- What the task requires: Below are the records; locate each line with the word "agent" and copy it.

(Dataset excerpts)
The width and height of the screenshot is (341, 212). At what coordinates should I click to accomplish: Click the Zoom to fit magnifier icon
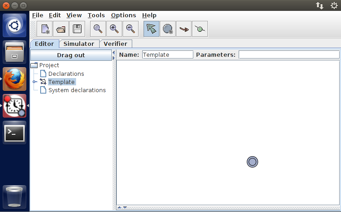click(98, 29)
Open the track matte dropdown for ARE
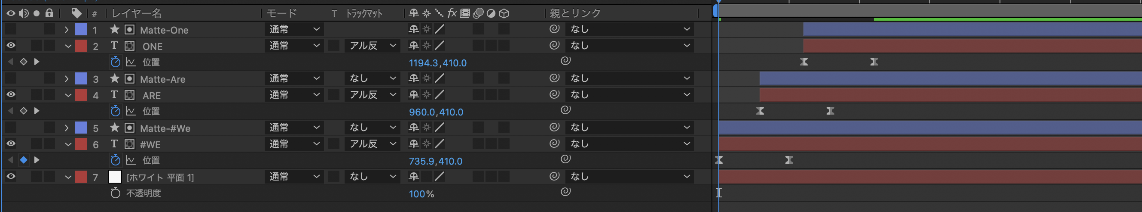 (372, 95)
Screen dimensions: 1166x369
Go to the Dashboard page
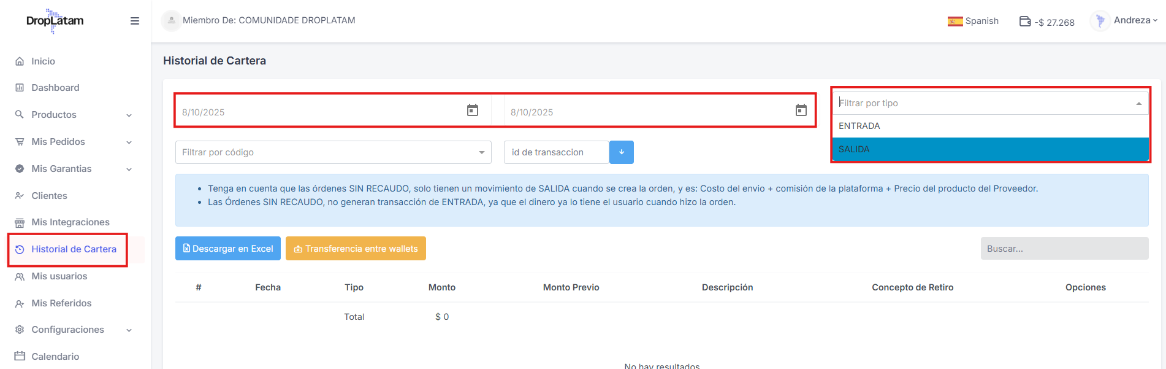55,88
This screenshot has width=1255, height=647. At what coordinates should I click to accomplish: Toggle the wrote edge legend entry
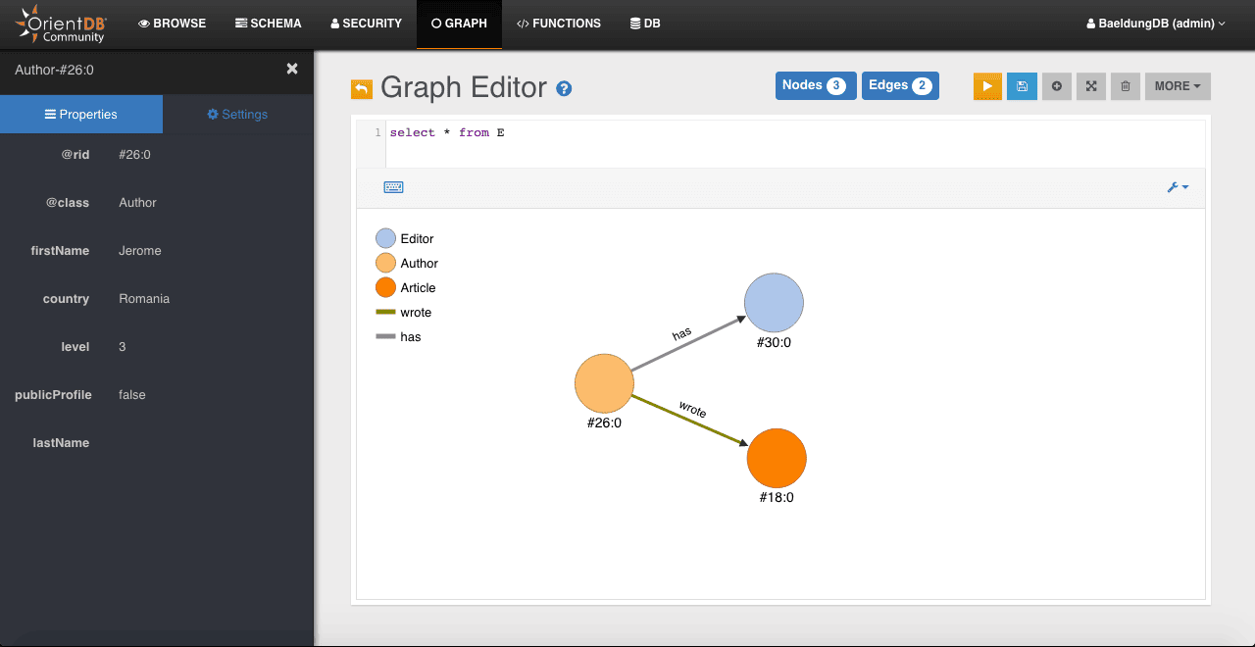(x=403, y=312)
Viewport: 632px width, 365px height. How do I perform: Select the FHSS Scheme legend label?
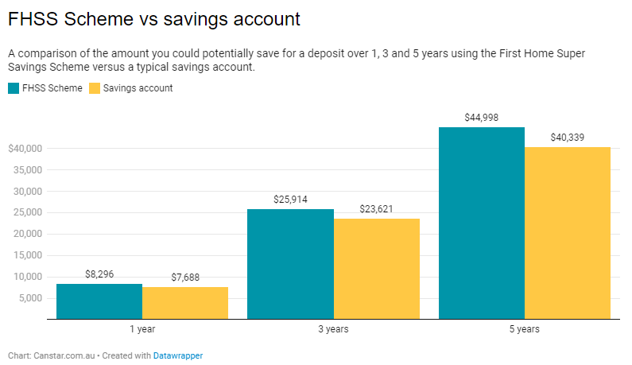point(52,88)

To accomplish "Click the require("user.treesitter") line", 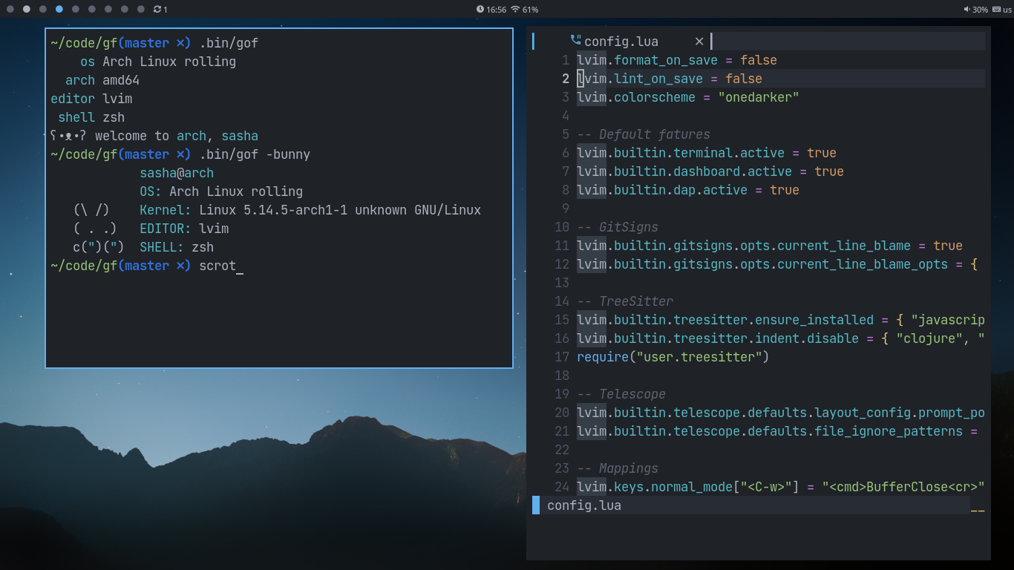I will pos(673,357).
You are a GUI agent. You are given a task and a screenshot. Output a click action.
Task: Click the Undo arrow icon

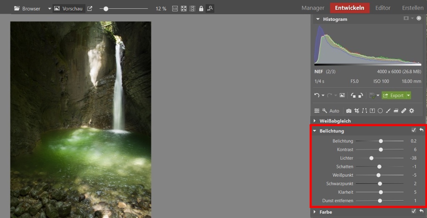(x=317, y=95)
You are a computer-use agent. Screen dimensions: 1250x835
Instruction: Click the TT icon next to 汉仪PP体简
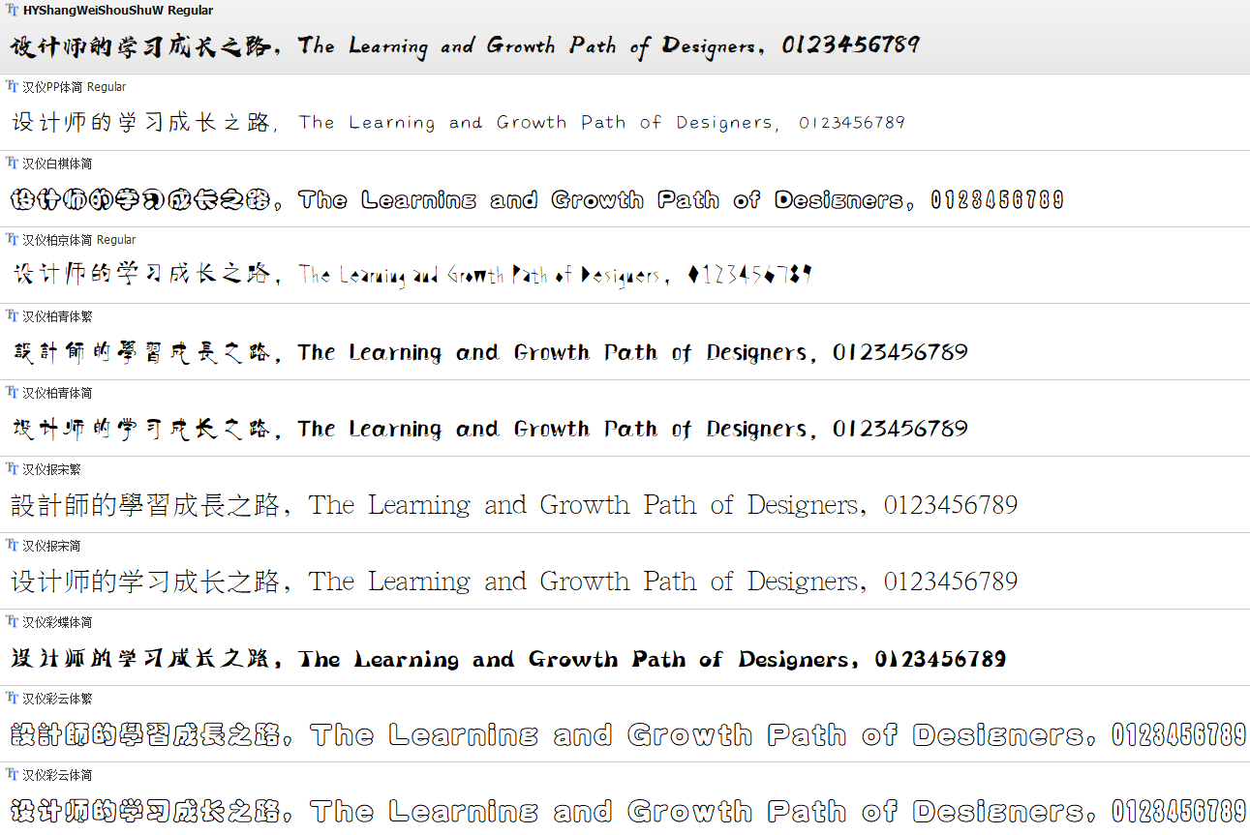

- Written answer:
You are a GUI agent. You are given a task and a screenshot. Output a click action.
You are a computer-use agent. Screen dimensions: 1250x835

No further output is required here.